Do outro posicionam-se os ‘racionalistas’, alertando para “o simplismo primário de muitas ... reacções [que] não quer[em] ver o óbvio... [de que] os recursos são limitados” (Francisco Sarsfield Cabral), sublinhando que “não se trata de uma questão de racionamento do acesso aos cuidados de saúde, mas sim de admitir que os aspetos económicos têm de ser tidos em conta na tomada de decisões” (Francisco Ramos - Presidente do conselho de administração do Instituto Português de Oncologia de Lisboa), ou mesmo que “racionalizar é completamente diferente de cortar” (Helena Gervásio - do Colégio da Especialidade de Oncologia Médica, da Ordem dos Médicos), sendo imperativo a adopção de “técnicas de avaliação económica” (Pedro Pita Barros), numa lógica custo-benefício/custo de oportunidade, enquanto mecanismo de decisão.
Sendo eu economista de formação, o que mais me intrigou no parecer da Comissão Nacional de Ética para as Ciências da Vida foi o excesso de linguagem e ‘racionalidade’ económica inerente ao texto – parecia ter sido redigido por um economista e não por médicos e profissionais ligados às ciências da vida, membros de uma comissão de ética.
A lógica do custo-benefício no domínio das ciências da vida (assim como em outras importantes áreas sociais) não é, no meu entender, um conceito ou mecanismo de decisão que generalizado sem mais. Senão, vejamos. O recurso à lógica do custo-benefício pressupõe que:
(1) existe uma forte presunção de que uma ação não deve ser realizada a não ser que os benefícios excedam os custos.
(2) por forma a determinar se os benefícios excedem os custos, é desejável que se exprimam todos os custos e benefícios num denominador ou escala comum, de modo a que sejam comparáveis, ainda que alguns benefícios e custos não sejam transacionáveis no mercado e, por isso, não tenham valores expressos em euros.

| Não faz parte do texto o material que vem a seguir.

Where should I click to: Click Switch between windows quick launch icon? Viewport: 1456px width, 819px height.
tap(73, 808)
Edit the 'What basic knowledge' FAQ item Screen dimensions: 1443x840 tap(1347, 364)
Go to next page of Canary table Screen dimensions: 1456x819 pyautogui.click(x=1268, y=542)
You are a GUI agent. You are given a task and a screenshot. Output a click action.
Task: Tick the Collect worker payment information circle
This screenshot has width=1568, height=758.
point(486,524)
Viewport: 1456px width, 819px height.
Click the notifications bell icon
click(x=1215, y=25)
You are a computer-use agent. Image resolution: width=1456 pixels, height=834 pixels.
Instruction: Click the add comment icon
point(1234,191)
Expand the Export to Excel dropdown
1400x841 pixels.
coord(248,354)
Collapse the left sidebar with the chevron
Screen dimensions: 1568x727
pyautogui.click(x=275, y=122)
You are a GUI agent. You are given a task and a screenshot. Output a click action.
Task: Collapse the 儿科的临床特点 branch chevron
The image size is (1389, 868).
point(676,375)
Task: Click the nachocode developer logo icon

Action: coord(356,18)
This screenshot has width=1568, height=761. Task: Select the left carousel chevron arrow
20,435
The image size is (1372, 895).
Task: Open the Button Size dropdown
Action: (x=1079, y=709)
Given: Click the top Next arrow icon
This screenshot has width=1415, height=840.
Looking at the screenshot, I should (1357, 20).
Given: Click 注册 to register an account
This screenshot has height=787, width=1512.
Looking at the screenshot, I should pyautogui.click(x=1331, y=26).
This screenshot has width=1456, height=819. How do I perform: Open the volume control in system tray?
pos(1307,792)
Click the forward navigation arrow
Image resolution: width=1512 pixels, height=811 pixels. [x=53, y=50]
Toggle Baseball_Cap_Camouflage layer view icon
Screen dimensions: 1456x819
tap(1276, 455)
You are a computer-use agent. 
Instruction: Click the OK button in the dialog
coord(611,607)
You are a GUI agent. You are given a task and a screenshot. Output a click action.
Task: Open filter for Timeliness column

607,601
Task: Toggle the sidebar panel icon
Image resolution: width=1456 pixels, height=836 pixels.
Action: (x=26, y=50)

No contexto da teoria formal da ética, isto é, do estudo de que ações são moralmente adequadas empreender, entendo que:
(1) existem fortes razões para obstar à monetização de benefícios e custos não transacionáveis no mercado: existem ‘coisas’ que normalmente não são compradas/vendidas nos mercados – a vida humana! – donde não são susceptíveis de ter um preço em euros.
(2) em diversas areas, nomeadamente a da saúde, podem ocorrer casos em que uma decisão pode ser a correta ainda que os benefícios não compensem os custos: ‘o médico fazer tudo que está ao seu alcance e utilizar os medicamentos mais adequados e a melhor tecnologia ao seu dispor, independentemente do seu custo, para salvar/manter/prolongar a vida do seu paciente’.
Se é para se usar a argumentação ‘lógica e racional’ do custo de oportunidade associado ao “tratamento envolvido”, apontando-se que “ ... os recursos usados no pagar desse custo poderiam ser utilizados, por exemplo, em prevenção de problemas cardiológicos, ou rastreio de cancro” (Pedro Pita Barros), é do meu ponto de vista inteletualmente mais rigoroso e honesto que não confine essa argumentação às alternativas dentro do setor da saúde (‘menos tratamentos a pacientes com Sida por contrapartida a mais recursos afetos a pacientes com problemas cardiológicos’). Antes, é imperativo que se extravase a noção do custo de oportunidade e análise custo-benefício para outros setores de atividade. Que tal menores gastos com submarinos e tanques XPTO para a Defesa e/ou menos assessores, motoristas e carros de alta cilindrada para os ministeriais e mais recursos para a saúde e para a preservação da vida humana com a dignidade que todos os cidadãos merecem?!
Tenho para mim presente a máxima de Albert Schweitzer, filósofo e médico alemão, que refere que a “Ética é nada mais do que o respeito profundo pela vida”, não devendo por isso mudar em nome de uma qualquer conjuntura económica ou política de austeridade.